Distinct patterns of lipoproteins with apoB defined by presence of apoE or apoC-III in hypercholesterolemia and hypertriglyceridemia

Apolipoprotein (apo) E and apoC-III concentrations in VLDL and LDL are associated with coronary heart disease. We studied the relationship between apoE and apoC-III and the abnormal concentrations and distribution of apoB lipoproteins in 10 hypercholesterolemic and 13 hypertriglyceridemic patients compared with 12 normolipidemic subjects (mean age, 45 years). Sixteen distinct types of apoB lipoprotein particles were separated by first using anti-apoE and anti-apoC-III immunoaffinity chromatography in sequence and then ultracentrifugation [light VLDL, dense VLDL, IDL, and LDL, with apoE with or without apoC-III (E(+)C-III(+), E(+)C-III(-)) or without apoE with or without apoC-III (E(-)C-III(+), E(-)C-III(-))]. The concentrations of VLDL particles with apoC-III (E(+)C-III(+), E(-)C-III(+)) were increased in the hypertriglyceridemic group compared with the hypercholesterolemic and normolipidemic groups. These particles were the most triglyceride rich of the particle types, and their triglyceride content was twice as high in hypertriglyceridemics compared with the other two groups. Hypertriglyceridemics had a similar concentration of total E(-)C-III(-) particles compared with normolipidemics, but the E(-)C-III(-) particles were distributed more to VLDL and IDL than to LDL. Hypercholesterolemics, in contrast, were distinguished from the normolipidemic group by 2-fold higher concentrations of apoB lipoproteins without apoE or apoC-III (E(-)C-III(-)), mainly LDL, which had high cholesterol content. Nonetheless, both normolipidemics and hypercholesterolemics had apoC-III-containing VLDL, which comprised 68% and 43% of their total VLDL particles. E(+)C-III(-) particles were a minor type, comprising <10% of particles in all lipoproteins and patient groups. Therefore, VLDL particles with apoC-III may play a central role in identifying the high risk of coronary heart disease in hypertriglyceridemia, but their substantial prevalence in normolipidemics may be of clinical significance as well.     

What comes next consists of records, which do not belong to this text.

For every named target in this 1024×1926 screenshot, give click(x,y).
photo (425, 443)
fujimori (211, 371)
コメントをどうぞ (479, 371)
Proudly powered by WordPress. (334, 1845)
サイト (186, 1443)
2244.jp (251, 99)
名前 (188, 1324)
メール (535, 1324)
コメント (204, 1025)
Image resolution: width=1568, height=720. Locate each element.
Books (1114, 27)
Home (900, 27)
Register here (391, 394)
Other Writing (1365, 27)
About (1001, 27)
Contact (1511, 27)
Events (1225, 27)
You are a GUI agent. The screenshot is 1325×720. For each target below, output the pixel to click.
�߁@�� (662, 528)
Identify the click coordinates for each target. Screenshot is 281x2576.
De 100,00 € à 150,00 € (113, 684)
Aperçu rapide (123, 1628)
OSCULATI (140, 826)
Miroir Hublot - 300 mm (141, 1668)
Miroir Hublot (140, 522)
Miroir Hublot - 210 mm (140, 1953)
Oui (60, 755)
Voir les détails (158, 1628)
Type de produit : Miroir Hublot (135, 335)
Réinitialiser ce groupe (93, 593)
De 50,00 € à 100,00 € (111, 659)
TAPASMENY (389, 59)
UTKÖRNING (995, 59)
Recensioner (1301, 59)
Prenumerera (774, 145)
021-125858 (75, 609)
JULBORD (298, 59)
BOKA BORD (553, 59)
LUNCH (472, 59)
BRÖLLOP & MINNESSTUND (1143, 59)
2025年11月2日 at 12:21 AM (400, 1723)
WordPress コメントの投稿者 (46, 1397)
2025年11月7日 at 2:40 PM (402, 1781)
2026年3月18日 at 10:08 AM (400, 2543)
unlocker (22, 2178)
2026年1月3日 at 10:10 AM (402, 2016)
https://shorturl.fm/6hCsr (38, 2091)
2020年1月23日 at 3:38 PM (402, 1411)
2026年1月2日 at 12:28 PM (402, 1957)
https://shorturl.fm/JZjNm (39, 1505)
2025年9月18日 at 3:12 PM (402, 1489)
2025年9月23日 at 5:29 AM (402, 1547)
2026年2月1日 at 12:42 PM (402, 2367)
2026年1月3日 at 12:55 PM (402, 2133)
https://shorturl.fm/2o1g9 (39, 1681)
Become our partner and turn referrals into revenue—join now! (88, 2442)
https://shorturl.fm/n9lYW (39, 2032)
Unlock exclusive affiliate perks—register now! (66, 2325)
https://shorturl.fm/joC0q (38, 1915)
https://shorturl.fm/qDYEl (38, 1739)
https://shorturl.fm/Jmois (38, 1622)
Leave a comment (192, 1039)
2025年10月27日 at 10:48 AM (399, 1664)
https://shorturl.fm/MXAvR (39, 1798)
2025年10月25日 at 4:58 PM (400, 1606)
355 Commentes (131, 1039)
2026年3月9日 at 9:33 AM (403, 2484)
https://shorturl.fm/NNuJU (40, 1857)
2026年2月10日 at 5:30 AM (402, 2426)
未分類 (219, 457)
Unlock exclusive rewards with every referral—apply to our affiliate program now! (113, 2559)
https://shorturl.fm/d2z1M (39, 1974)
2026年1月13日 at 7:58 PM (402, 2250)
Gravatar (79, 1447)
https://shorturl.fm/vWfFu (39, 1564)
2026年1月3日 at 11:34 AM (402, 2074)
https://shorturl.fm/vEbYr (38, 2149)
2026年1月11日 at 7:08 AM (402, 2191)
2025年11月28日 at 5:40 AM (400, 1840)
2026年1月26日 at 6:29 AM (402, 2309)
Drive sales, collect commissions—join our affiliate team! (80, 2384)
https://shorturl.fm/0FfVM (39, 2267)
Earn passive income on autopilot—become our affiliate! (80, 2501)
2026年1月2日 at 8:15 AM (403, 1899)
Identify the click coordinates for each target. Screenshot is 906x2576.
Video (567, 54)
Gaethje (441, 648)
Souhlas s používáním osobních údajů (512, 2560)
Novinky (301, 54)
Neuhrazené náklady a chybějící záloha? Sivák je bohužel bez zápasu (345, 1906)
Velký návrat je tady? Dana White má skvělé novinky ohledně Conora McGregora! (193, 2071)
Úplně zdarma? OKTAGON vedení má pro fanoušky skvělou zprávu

Effect of apolipoprotein E genotype on apolipoprotein B-100 metabolism in normolipidemic and hyperlipidemic subjects

The effect of apolipoprotein (apo) E genotype on apoB-100 metabolism was examined in three normolipidemic apoE2/E2, five type III hyperlipidemic apoE2/E2, and five hyperlipidemic apoE3/E2 subjects using simultaneous administration of ¹³¹I-VLDL and ¹²⁵I-LDL, and multi-compartmental modeling. Compared with normolipidemic apoE2/E2 subjects, type III hyperlipidemic E2/E2 subjects had increased plasma and VLDL cholesterol, plasma and VLDL triglycerides, and VLDL and intermediate density lipoprotein (IDL) apoB concentrations (P < 0.05). These abnormalities were chiefly a consequence of decreased VLDL and IDL apoB fractional catabolic rate (FCR). Compared with hyperlipidemic E3/E2 subjects, type III hyperlipidemic E2/E2 subjects had increased IDL apoB concentration and decreased conversion of IDL to LDL particles (P < 0.05). In a pooled analysis, VLDL cholesterol was positively associated with VLDL and IDL apoB concentrations and the proportion of VLDL apoB in the slowly turning over VLDL pool, and was negatively associated with VLDL apoB FCR after adjusting for subject group. VLDL triglyceride was positively associated with VLDL apoB concentration and VLDL and IDL apoB production rates after adjusting for subject group. A defective apoE contributes to altered lipoprotein metabolism but is not sufficient to cause overt hyperlipidemia. Additional genetic mutations and environmental factors, including insulin resistance and obesity, may contribute to the development of type III hyperlipidemia.